Hacker News new | past | comments | ask | show | jobs | submit login

> Either of those severely limits the scalability

you can avoid both issues by using 20yo executorservice.




If the code is simple, blocking code, then the number of threads required in the pool is the average total duration of a request times the fanout times the request rate. That number can easily reach many thousands and more.


yes, you shouldn't add blocking code into executorservice..


Wtf, where on Earth do you put blocking code then? Firing off some long-running task in a background thread through executors is bog-standard usecase.


discussion was about specific context: avoiding overhead from spawning millions of threads, in this case you shouldn't have any blocking code at all, all API should utilize epoll underneath or something similar.

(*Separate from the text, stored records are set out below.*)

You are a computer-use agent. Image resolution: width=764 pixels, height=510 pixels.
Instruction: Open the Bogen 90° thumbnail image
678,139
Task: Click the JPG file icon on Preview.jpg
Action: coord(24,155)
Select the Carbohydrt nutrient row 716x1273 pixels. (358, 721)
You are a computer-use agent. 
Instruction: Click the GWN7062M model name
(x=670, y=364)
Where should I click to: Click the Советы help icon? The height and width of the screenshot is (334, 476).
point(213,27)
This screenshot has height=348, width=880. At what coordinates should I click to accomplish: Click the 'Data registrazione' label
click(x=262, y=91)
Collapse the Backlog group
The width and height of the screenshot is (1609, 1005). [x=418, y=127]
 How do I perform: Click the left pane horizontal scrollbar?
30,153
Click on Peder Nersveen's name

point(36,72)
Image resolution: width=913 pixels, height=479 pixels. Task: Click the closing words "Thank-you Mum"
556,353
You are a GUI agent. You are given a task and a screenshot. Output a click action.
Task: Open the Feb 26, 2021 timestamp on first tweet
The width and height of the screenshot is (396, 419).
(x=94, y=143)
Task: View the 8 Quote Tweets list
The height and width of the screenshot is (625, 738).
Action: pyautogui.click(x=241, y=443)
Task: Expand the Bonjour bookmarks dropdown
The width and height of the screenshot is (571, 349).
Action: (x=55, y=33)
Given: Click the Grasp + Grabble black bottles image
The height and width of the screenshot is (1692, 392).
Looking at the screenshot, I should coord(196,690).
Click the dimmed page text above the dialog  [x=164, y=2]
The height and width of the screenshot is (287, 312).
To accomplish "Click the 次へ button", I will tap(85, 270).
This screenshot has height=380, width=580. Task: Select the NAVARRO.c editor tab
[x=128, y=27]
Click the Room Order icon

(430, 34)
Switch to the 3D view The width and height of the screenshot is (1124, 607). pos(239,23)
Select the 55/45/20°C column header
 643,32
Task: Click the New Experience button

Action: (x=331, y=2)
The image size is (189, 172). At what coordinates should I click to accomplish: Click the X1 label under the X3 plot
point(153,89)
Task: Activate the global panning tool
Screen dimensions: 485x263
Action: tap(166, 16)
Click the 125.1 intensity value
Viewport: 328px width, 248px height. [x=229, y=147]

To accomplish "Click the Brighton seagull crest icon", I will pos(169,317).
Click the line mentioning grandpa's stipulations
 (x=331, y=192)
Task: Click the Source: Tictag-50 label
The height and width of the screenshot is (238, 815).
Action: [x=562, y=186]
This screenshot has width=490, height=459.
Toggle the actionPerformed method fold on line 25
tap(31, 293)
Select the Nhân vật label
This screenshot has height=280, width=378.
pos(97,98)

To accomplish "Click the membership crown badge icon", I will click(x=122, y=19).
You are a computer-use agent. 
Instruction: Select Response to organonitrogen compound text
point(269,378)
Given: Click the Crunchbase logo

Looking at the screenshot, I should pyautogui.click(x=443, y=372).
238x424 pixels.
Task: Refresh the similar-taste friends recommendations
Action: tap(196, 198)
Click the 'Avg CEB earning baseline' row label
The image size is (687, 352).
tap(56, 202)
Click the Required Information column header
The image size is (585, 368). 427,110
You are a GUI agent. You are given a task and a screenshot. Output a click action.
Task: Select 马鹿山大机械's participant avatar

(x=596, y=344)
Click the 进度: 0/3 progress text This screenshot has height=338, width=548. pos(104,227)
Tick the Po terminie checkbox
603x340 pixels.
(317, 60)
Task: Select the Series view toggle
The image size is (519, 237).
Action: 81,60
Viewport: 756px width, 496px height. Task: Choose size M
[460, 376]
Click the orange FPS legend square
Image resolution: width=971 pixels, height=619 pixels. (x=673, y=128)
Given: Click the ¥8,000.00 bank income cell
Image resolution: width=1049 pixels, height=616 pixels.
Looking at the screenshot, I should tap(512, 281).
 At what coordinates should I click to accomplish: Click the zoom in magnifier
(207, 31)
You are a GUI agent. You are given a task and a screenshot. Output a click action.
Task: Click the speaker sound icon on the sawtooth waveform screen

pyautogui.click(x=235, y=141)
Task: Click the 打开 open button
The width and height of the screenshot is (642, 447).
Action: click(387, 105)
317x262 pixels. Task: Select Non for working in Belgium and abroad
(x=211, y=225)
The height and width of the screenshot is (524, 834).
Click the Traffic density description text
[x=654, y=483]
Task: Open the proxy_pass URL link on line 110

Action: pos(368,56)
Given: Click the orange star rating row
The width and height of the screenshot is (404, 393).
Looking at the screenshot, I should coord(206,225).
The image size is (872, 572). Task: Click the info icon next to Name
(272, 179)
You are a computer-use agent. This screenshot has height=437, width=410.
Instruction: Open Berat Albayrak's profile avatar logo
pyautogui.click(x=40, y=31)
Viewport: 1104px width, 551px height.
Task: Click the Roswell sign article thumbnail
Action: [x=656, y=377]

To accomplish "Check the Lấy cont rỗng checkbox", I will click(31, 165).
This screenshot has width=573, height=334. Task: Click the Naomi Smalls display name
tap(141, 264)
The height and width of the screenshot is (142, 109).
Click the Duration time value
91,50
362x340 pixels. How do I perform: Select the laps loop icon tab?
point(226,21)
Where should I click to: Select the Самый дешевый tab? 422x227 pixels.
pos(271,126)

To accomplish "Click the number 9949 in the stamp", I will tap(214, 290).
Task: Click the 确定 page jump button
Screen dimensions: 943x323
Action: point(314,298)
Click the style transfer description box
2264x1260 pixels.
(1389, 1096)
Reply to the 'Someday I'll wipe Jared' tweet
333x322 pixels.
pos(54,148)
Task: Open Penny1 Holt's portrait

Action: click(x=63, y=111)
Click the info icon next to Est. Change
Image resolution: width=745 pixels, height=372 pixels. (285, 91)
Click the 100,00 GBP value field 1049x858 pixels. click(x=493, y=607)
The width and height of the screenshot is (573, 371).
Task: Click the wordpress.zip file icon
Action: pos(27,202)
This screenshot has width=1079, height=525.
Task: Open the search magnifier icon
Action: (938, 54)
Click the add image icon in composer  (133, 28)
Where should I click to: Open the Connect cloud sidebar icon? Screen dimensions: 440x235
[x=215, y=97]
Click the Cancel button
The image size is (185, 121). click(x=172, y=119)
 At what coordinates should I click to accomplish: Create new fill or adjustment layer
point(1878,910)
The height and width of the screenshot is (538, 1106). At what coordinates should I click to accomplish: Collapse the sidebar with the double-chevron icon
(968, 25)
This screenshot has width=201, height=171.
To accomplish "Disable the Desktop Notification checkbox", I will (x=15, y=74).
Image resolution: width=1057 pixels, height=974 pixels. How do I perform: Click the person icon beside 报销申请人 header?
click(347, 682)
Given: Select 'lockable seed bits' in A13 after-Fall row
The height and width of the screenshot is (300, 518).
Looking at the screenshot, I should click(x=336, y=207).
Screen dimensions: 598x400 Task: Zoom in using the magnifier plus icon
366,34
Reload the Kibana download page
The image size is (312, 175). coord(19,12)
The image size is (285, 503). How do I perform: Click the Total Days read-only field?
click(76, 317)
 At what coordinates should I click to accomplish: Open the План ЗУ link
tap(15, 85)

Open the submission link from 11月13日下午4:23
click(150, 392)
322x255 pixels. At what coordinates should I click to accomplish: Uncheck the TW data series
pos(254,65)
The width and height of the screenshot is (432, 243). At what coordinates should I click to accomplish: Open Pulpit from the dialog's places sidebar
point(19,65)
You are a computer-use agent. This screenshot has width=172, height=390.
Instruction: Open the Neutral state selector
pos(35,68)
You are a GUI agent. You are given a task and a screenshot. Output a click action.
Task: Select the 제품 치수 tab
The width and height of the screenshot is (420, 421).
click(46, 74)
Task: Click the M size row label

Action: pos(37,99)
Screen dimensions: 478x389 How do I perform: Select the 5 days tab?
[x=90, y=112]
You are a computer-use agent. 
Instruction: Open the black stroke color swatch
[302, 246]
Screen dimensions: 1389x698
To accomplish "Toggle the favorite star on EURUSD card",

And where do you handle callbacks?


there are tons of variations, depending on your logic and API. The closest to virtual threads is ForkJoinPool and RecursiveTask, where you can have code like regular blocking code:

var f = async_api_returns_future();

...

var res = f.join();

but join() won't block OS/JVM thread, but make it to perform other tasks in the queue.

Or you can design API which will receive executorService as params, and run callback there, e.g.:

async_call(Callable callback, ExecutorService threadPool);


One way to see how different virtual threads are from our old mechanisms is to ask yourself how many IO operations you can have in flight. There are two options: either the operations are blocking, in which case the number will be equal to the (very limited) number of threads in all of your thread pools combined, or the operations are non-blocking, in which case thread context that is so necessary for troubleshooting and JFR profiles is lost (e.g. JFR can't know on behalf of whom is some IO operation performed because the "owner" of some operation -- in the design of the Java platform -- can only be a thread). Virtual threads allow you to have hundreds of thousands (or even millions) of I/O operations in flight (which you need for high throughput as a result of Little's law) while still preserving observable context.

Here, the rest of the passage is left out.